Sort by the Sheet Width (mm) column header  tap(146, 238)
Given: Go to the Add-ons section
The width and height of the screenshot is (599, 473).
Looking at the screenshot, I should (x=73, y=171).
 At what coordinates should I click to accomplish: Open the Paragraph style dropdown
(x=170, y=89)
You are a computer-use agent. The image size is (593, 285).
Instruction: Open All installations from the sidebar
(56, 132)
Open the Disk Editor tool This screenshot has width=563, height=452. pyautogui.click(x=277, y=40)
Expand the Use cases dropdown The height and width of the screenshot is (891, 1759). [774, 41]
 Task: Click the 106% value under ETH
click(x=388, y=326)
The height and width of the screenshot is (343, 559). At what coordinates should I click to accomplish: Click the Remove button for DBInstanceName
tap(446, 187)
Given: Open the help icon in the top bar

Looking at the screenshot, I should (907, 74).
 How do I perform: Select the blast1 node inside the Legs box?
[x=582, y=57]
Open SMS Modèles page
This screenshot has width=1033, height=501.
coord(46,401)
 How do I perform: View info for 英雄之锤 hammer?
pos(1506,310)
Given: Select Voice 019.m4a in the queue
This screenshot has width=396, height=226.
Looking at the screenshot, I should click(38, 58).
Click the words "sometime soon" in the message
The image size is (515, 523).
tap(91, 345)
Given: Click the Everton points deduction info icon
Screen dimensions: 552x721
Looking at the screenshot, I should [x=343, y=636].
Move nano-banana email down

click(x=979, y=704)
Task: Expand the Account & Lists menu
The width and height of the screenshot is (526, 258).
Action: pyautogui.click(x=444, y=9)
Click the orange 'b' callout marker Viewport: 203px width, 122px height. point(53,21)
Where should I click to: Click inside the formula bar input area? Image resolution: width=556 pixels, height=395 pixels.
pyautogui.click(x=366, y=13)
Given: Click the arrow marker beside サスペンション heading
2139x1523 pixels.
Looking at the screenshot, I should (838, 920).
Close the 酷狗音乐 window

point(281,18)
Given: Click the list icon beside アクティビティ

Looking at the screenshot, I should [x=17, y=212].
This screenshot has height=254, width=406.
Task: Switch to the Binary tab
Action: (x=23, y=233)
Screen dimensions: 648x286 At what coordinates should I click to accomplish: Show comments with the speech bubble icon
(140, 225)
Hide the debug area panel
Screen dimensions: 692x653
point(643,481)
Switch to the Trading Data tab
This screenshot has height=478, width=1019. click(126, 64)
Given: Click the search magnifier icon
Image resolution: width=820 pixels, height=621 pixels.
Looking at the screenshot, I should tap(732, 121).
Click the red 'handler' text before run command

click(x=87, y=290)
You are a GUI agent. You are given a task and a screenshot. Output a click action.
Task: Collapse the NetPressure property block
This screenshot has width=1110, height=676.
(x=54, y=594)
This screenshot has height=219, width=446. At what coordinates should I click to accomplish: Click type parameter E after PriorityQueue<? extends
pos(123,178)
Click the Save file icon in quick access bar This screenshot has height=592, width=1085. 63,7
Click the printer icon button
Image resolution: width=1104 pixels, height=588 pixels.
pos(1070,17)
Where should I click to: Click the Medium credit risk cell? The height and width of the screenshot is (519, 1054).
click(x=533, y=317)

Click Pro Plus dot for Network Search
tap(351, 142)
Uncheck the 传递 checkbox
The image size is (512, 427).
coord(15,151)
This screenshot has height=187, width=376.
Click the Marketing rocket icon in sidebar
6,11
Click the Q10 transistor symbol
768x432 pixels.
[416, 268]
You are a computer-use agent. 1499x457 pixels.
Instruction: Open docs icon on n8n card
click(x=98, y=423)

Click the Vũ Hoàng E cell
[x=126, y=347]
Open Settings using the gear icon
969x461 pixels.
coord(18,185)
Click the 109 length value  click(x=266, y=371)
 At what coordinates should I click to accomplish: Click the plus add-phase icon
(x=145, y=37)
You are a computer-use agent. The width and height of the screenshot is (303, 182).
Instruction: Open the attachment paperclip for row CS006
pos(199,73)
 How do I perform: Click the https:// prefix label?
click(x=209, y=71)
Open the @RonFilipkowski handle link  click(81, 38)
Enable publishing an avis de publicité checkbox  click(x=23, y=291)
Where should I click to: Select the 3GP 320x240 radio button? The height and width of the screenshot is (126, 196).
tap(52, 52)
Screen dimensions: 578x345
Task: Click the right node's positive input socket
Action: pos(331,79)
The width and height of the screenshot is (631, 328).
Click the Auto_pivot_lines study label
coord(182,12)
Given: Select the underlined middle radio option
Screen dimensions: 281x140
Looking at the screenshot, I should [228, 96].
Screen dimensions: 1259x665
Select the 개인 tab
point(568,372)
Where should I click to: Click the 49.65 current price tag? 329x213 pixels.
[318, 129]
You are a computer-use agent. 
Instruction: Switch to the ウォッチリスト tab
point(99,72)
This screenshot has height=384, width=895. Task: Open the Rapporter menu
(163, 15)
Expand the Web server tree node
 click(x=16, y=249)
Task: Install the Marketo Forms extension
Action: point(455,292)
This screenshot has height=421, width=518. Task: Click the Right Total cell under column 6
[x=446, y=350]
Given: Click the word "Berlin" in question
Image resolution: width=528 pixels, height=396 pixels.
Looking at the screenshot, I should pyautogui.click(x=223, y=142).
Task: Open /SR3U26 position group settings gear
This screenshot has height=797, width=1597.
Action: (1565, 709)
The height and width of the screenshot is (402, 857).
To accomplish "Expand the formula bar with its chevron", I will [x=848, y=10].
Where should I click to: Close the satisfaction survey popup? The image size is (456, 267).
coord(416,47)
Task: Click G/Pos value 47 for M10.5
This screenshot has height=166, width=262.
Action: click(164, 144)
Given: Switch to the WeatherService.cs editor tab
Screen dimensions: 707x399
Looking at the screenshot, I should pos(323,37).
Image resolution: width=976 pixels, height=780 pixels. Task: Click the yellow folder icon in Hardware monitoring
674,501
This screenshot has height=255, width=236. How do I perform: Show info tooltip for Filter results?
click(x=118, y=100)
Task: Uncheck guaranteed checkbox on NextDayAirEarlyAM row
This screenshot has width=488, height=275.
☆ ☆ ☆
Can you express every line of the listing above as a Markdown table with the columns Row and Line, numbering each row and skipping blank lines?

### FINISHED ANSWER
| Row | Line |
|---|---|
| 1 | Sort by the Sheet Width (mm) column header  tap(146, 238) |
| 2 | Given: Go to the Add-ons section |
| 3 | The width and height of the screenshot is (599, 473). |
| 4 | Looking at the screenshot, I should (x=73, y=171). |
| 5 |  At what coordinates should I click to accomplish: Open the Paragraph style dropdown |
| 6 | (x=170, y=89) |
| 7 | You are a computer-use agent. The image size is (593, 285). |
| 8 | Instruction: Open All installations from the sidebar |
| 9 | (56, 132) |
| 10 | Open the Disk Editor tool This screenshot has width=563, height=452. pyautogui.click(x=277, y=40) |
| 11 | Expand the Use cases dropdown The height and width of the screenshot is (891, 1759). [774, 41] |
| 12 |  Task: Click the 106% value under ETH |
| 13 | click(x=388, y=326) |
| 14 | The height and width of the screenshot is (343, 559). At what coordinates should I click to accomplish: Click the Remove button for DBInstanceName |
| 15 | tap(446, 187) |
| 16 | Given: Open the help icon in the top bar |
| 17 | Looking at the screenshot, I should (907, 74). |
| 18 |  How do I perform: Select the blast1 node inside the Legs box? |
| 19 | [x=582, y=57] |
| 20 | Open SMS Modèles page |
| 21 | This screenshot has width=1033, height=501. |
| 22 | coord(46,401) |
| 23 |  How do I perform: View info for 英雄之锤 hammer? |
| 24 | pos(1506,310) |
| 25 | Given: Select Voice 019.m4a in the queue |
| 26 | This screenshot has width=396, height=226. |
| 27 | Looking at the screenshot, I should click(38, 58). |
| 28 | Click the words "sometime soon" in the message |
| 29 | The image size is (515, 523). |
| 30 | tap(91, 345) |
| 31 | Given: Click the Everton points deduction info icon |
| 32 | Screen dimensions: 552x721 |
| 33 | Looking at the screenshot, I should [x=343, y=636]. |
| 34 | Move nano-banana email down |
| 35 | click(x=979, y=704) |
| 36 | Task: Expand the Account & Lists menu |
| 37 | The width and height of the screenshot is (526, 258). |
| 38 | Action: pyautogui.click(x=444, y=9) |
| 39 | Click the orange 'b' callout marker Viewport: 203px width, 122px height. point(53,21) |
| 40 | Where should I click to: Click inside the formula bar input area? Image resolution: width=556 pixels, height=395 pixels. |
| 41 | pyautogui.click(x=366, y=13) |
| 42 | Given: Click the arrow marker beside サスペンション heading |
| 43 | 2139x1523 pixels. |
| 44 | Looking at the screenshot, I should (838, 920). |
| 45 | Close the 酷狗音乐 window |
| 46 | point(281,18) |
| 47 | Given: Click the list icon beside アクティビティ |
| 48 | Looking at the screenshot, I should [x=17, y=212]. |
| 49 | This screenshot has height=254, width=406. |
| 50 | Task: Switch to the Binary tab |
| 51 | Action: (x=23, y=233) |
| 52 | Screen dimensions: 648x286 At what coordinates should I click to accomplish: Show comments with the speech bubble icon |
| 53 | (140, 225) |
| 54 | Hide the debug area panel |
| 55 | Screen dimensions: 692x653 |
| 56 | point(643,481) |
| 57 | Switch to the Trading Data tab |
| 58 | This screenshot has height=478, width=1019. click(126, 64) |
| 59 | Given: Click the search magnifier icon |
| 60 | Image resolution: width=820 pixels, height=621 pixels. |
| 61 | Looking at the screenshot, I should tap(732, 121). |
| 62 | Click the red 'handler' text before run command |
| 63 | click(x=87, y=290) |
| 64 | You are a GUI agent. You are given a task and a screenshot. Output a click action. |
| 65 | Task: Collapse the NetPressure property block |
| 66 | This screenshot has width=1110, height=676. |
| 67 | (x=54, y=594) |
| 68 | This screenshot has height=219, width=446. At what coordinates should I click to accomplish: Click type parameter E after PriorityQueue<? extends |
| 69 | pos(123,178) |
| 70 | Click the Save file icon in quick access bar This screenshot has height=592, width=1085. 63,7 |
| 71 | Click the printer icon button |
| 72 | Image resolution: width=1104 pixels, height=588 pixels. |
| 73 | pos(1070,17) |
| 74 | Where should I click to: Click the Medium credit risk cell? The height and width of the screenshot is (519, 1054). |
| 75 | click(x=533, y=317) |
| 76 | Click Pro Plus dot for Network Search |
| 77 | tap(351, 142) |
| 78 | Uncheck the 传递 checkbox |
| 79 | The image size is (512, 427). |
| 80 | coord(15,151) |
| 81 | This screenshot has height=187, width=376. |
| 82 | Click the Marketing rocket icon in sidebar |
| 83 | 6,11 |
| 84 | Click the Q10 transistor symbol |
| 85 | 768x432 pixels. |
| 86 | [416, 268] |
| 87 | You are a computer-use agent. 1499x457 pixels. |
| 88 | Instruction: Open docs icon on n8n card |
| 89 | click(x=98, y=423) |
| 90 | Click the Vũ Hoàng E cell |
| 91 | [x=126, y=347] |
| 92 | Open Settings using the gear icon |
| 93 | 969x461 pixels. |
| 94 | coord(18,185) |
| 95 | Click the 109 length value  click(x=266, y=371) |
| 96 |  At what coordinates should I click to accomplish: Click the plus add-phase icon |
| 97 | (x=145, y=37) |
| 98 | You are a computer-use agent. The width and height of the screenshot is (303, 182). |
| 99 | Instruction: Open the attachment paperclip for row CS006 |
| 100 | pos(199,73) |
| 101 |  How do I perform: Click the https:// prefix label? |
| 102 | click(x=209, y=71) |
| 103 | Open the @RonFilipkowski handle link  click(81, 38) |
| 104 | Enable publishing an avis de publicité checkbox  click(x=23, y=291) |
| 105 | Where should I click to: Select the 3GP 320x240 radio button? The height and width of the screenshot is (126, 196). |
| 106 | tap(52, 52) |
| 107 | Screen dimensions: 578x345 |
| 108 | Task: Click the right node's positive input socket |
| 109 | Action: pos(331,79) |
| 110 | The width and height of the screenshot is (631, 328). |
| 111 | Click the Auto_pivot_lines study label |
| 112 | coord(182,12) |
| 113 | Given: Select the underlined middle radio option |
| 114 | Screen dimensions: 281x140 |
| 115 | Looking at the screenshot, I should [228, 96]. |
| 116 | Screen dimensions: 1259x665 |
| 117 | Select the 개인 tab |
| 118 | point(568,372) |
| 119 | Where should I click to: Click the 49.65 current price tag? 329x213 pixels. |
| 120 | [318, 129] |
| 121 | You are a computer-use agent.  |
| 122 | Instruction: Switch to the ウォッチリスト tab |
| 123 | point(99,72) |
| 124 | This screenshot has height=384, width=895. Task: Open the Rapporter menu |
| 125 | (163, 15) |
| 126 | Expand the Web server tree node |
| 127 |  click(x=16, y=249) |
| 128 | Task: Install the Marketo Forms extension |
| 129 | Action: point(455,292) |
| 130 | This screenshot has height=421, width=518. Task: Click the Right Total cell under column 6 |
| 131 | [x=446, y=350] |
| 132 | Given: Click the word "Berlin" in question |
| 133 | Image resolution: width=528 pixels, height=396 pixels. |
| 134 | Looking at the screenshot, I should pyautogui.click(x=223, y=142). |
| 135 | Task: Open /SR3U26 position group settings gear |
| 136 | This screenshot has height=797, width=1597. |
| 137 | Action: (1565, 709) |
| 138 | The height and width of the screenshot is (402, 857). |
| 139 | To accomplish "Expand the formula bar with its chevron", I will [x=848, y=10]. |
| 140 | Where should I click to: Close the satisfaction survey popup? The image size is (456, 267). |
| 141 | coord(416,47) |
| 142 | Task: Click G/Pos value 47 for M10.5 |
| 143 | This screenshot has height=166, width=262. |
| 144 | Action: click(164, 144) |
| 145 | Given: Switch to the WeatherService.cs editor tab |
| 146 | Screen dimensions: 707x399 |
| 147 | Looking at the screenshot, I should pos(323,37). |
| 148 | Image resolution: width=976 pixels, height=780 pixels. Task: Click the yellow folder icon in Hardware monitoring |
| 149 | 674,501 |
| 150 | This screenshot has height=255, width=236. How do I perform: Show info tooltip for Filter results? |
| 151 | click(x=118, y=100) |
| 152 | Task: Uncheck guaranteed checkbox on NextDayAirEarlyAM row |
| 153 | This screenshot has width=488, height=275. |